BRIEF | The answer must be every line of the data that holds the word "agent".

INPUT FOR THIS TASK below:

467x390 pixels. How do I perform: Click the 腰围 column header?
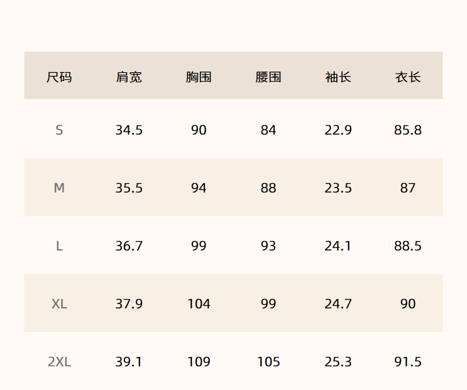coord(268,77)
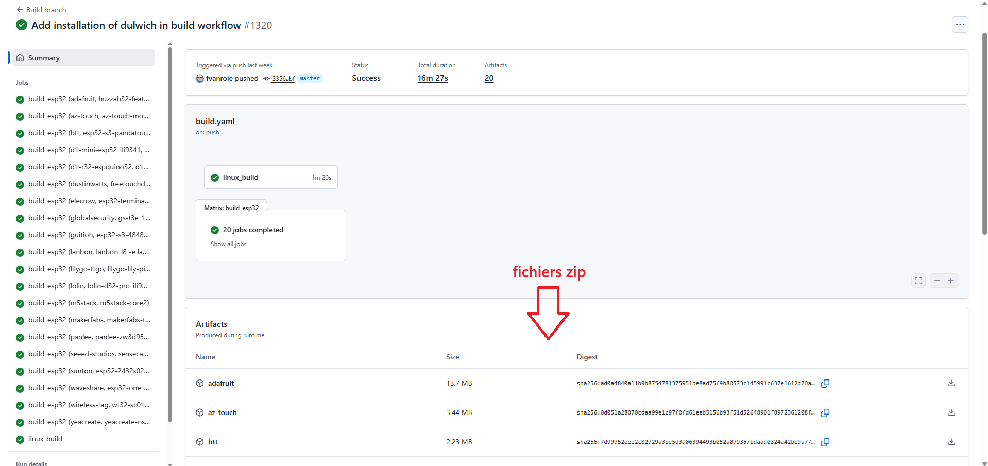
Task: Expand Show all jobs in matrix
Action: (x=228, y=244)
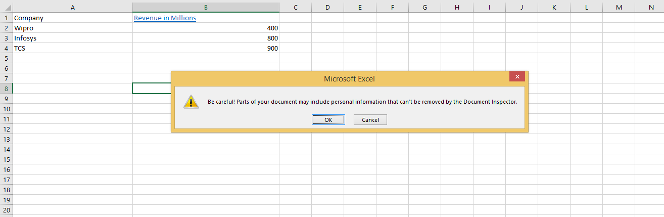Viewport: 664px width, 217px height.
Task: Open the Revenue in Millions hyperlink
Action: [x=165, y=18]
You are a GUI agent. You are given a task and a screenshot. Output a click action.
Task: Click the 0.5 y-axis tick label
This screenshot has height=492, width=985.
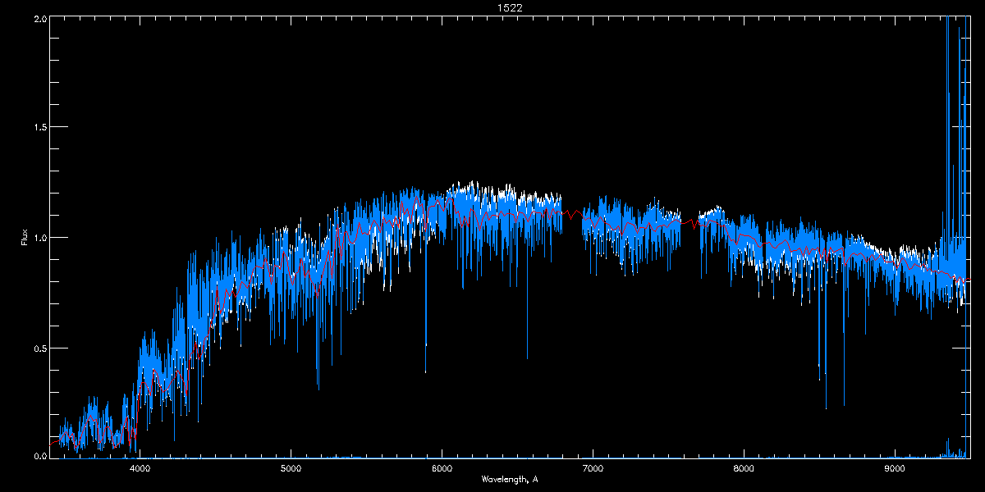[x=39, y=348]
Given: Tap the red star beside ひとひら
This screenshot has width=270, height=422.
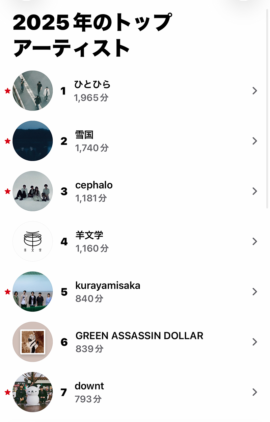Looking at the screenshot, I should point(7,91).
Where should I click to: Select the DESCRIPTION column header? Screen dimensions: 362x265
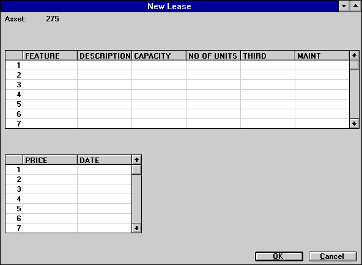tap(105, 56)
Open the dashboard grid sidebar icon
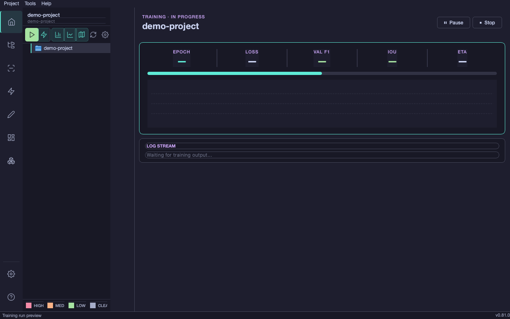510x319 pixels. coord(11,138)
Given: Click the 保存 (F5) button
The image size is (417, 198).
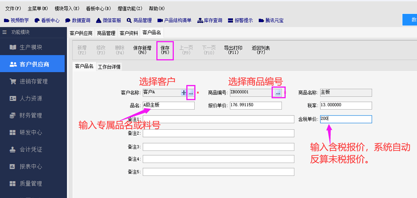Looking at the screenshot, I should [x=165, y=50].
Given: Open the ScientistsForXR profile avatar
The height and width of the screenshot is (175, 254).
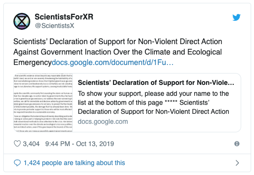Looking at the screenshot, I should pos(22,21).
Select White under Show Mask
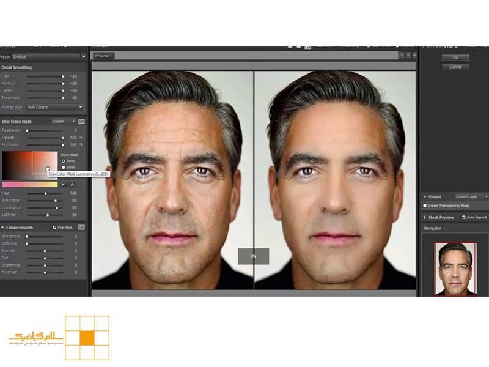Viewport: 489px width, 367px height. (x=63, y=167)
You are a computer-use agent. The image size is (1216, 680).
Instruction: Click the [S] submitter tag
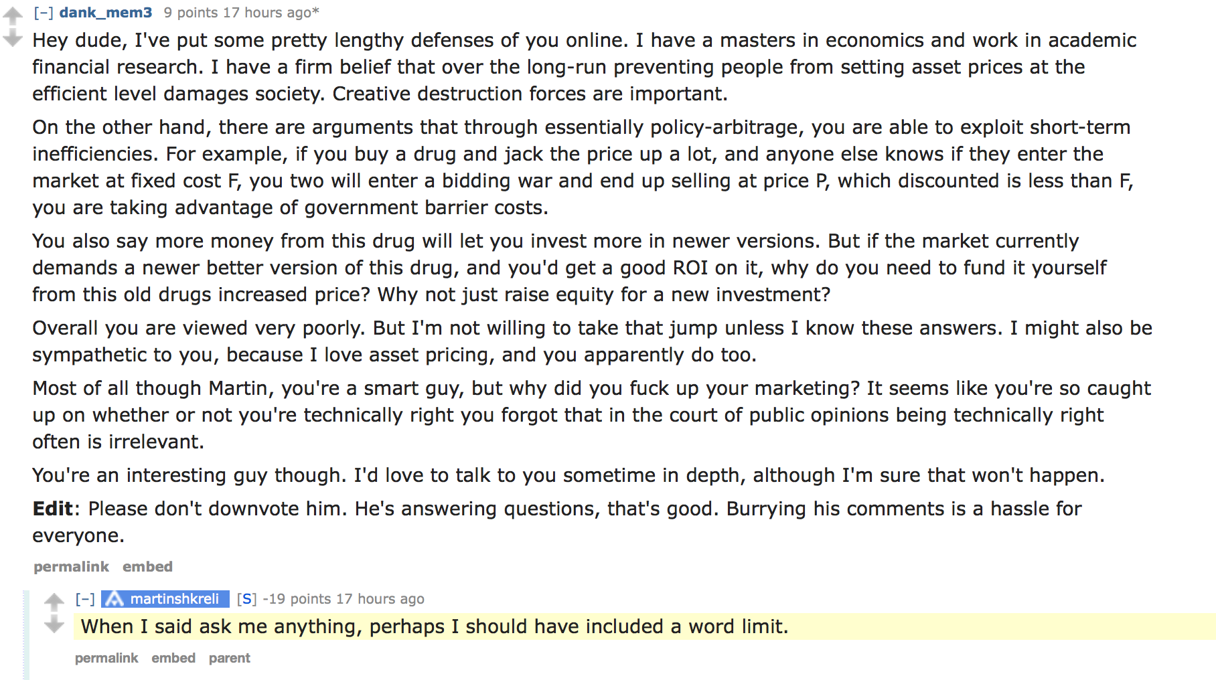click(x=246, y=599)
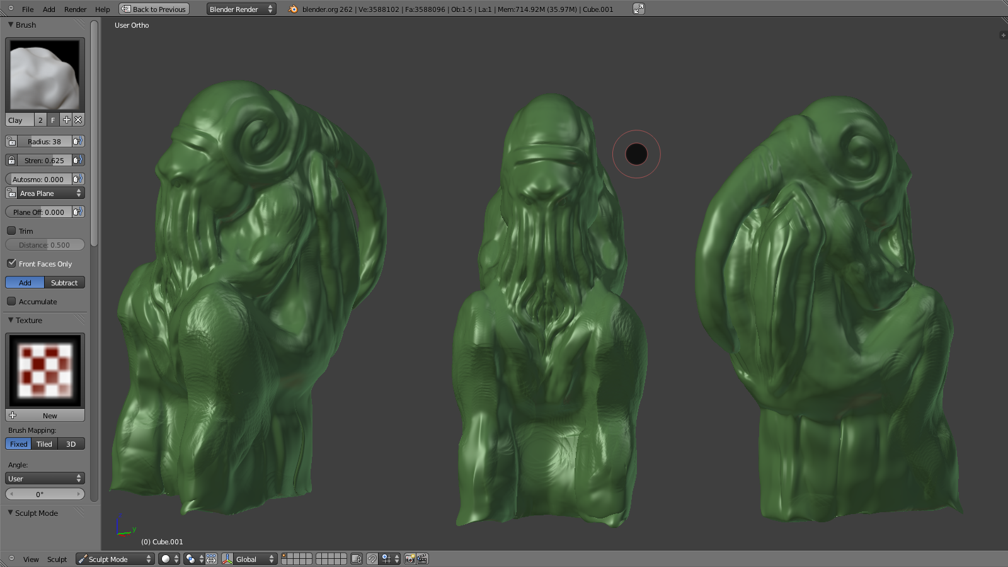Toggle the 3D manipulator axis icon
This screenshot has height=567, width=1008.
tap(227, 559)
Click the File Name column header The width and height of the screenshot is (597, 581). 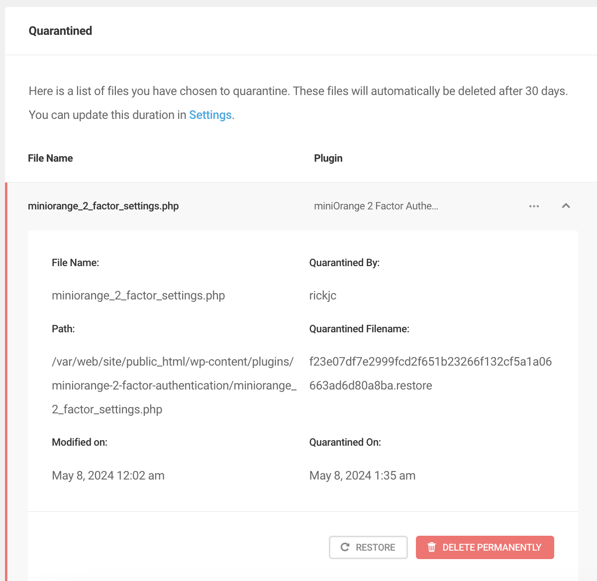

End of INPUT FOR THIS TASK.

SOLUTION FOR THIS EXERCISE |
You are a GUI agent. You are given a task and a screenshot. Output a click action.
You are a computer-use agent. The image size is (1216, 680).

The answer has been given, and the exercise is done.